Tripura residents affected by fencing continue strike
By IANSFriday, February 4, 2011
AGARTALA - People affected by the fencing on the India-Bangladesh frontier in Tripura continued their relay hunger strike for the third day Friday demanding immediate rehabilitation.
The strike will continue until the Tripura government accepts the 19-point demands, including the resettlement of the affected families, Congress legislator Subal Bhowmik told reporters.
According to Bhowmik, who is spearheading the protest, over 8,500 families have been affected by the construction of the barbed wire fencing, which is going on.
The Indian government has been erecting the fence along the 856 km India-Bangladesh border with Tripura to check trans-border movement of militants, prevent infiltration from across the border and check numerous border crimes.
Similar fencing is being erected all along the 4,095 km India-Bangladesh border with West Bengal, Assam, Meghalaya and Mizoram besides Tripura.
After the partition of India, thousands of families engaged in farming and agriculture have been living along both sides of the border for generations.
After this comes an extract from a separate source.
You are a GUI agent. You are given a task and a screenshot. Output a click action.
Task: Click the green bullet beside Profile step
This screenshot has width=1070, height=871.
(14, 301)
Huge extent of farmland also falls outside the fencing, Bhowmik said.
He said the families not only lost their ancestral home land but also have been facing uncertainty over their farmlands that fall outside the fencing.
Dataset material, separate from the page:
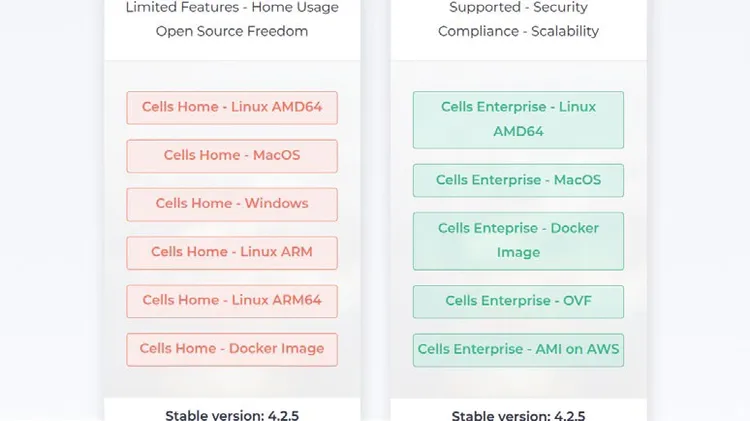
Task: Select Cells Enterprise - MacOS
Action: [x=518, y=180]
Blaming Tripura’s Left Front government for ignoring the legitimate demands of the affected people, the Congress leader said: The central government is also willing to help the state to resolve the problems of these displaced people.
The state government must send detailed proposals to the center to rehabilitate the dislocated people and to support in their livelihood schemes, Bhowmik said, referring to union Finance Minister Pranab Mukherjee’s suggestion.
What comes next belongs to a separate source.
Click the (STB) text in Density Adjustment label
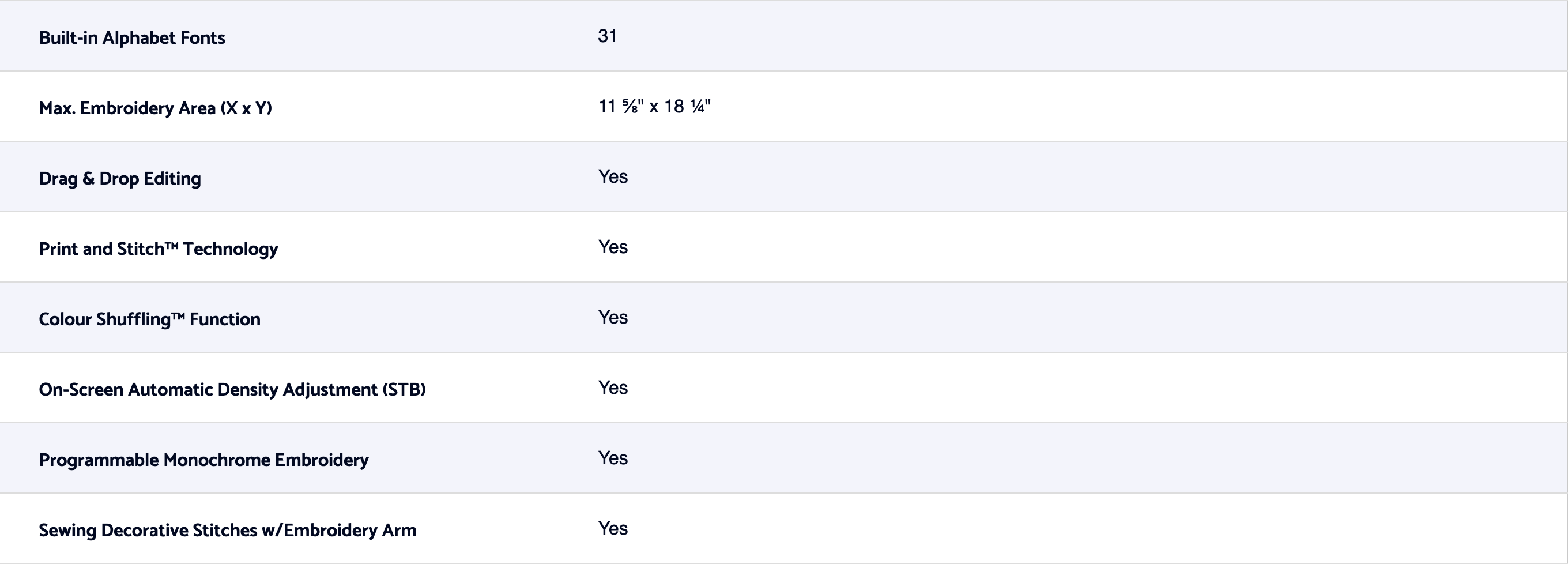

He said a huge area of farm land, markets, temples, mosques, public utilities and permanent constructions in Tripura were fenced out due to wrong alignment of the barbed wire fencing.
A Tripura government official said that several thousand affected families have already been rehabilitated and the process is on to resettle the remaining people.
The state government had sent a Rs.95 crore project to the central government long back for economic rehabilitation of the fencing affected people. New Delhi is yet to respond favourably on this scheme, the official added.